> _WORK INSTRUCTION_:
Every line from the one containing "You are a GUI" to the one containing "Task: Click step" in the records below, both included, must be set down exactly, and no other line.

> _INFORMATION SUPPLIED_:
-=-=-=-=-
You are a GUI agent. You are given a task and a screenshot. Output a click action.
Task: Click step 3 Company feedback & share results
-=-=-=-=-
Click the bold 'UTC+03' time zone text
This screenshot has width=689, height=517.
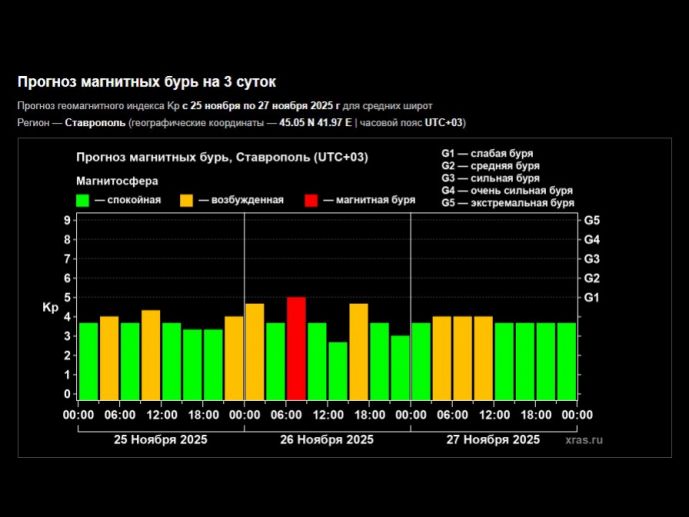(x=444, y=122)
-=-=-=-=-
> _WRITTEN REPLY_:
You are a GUI agent. You are given a task and a screenshot. Output a click action.
Task: Click step 3 Company feedback & share results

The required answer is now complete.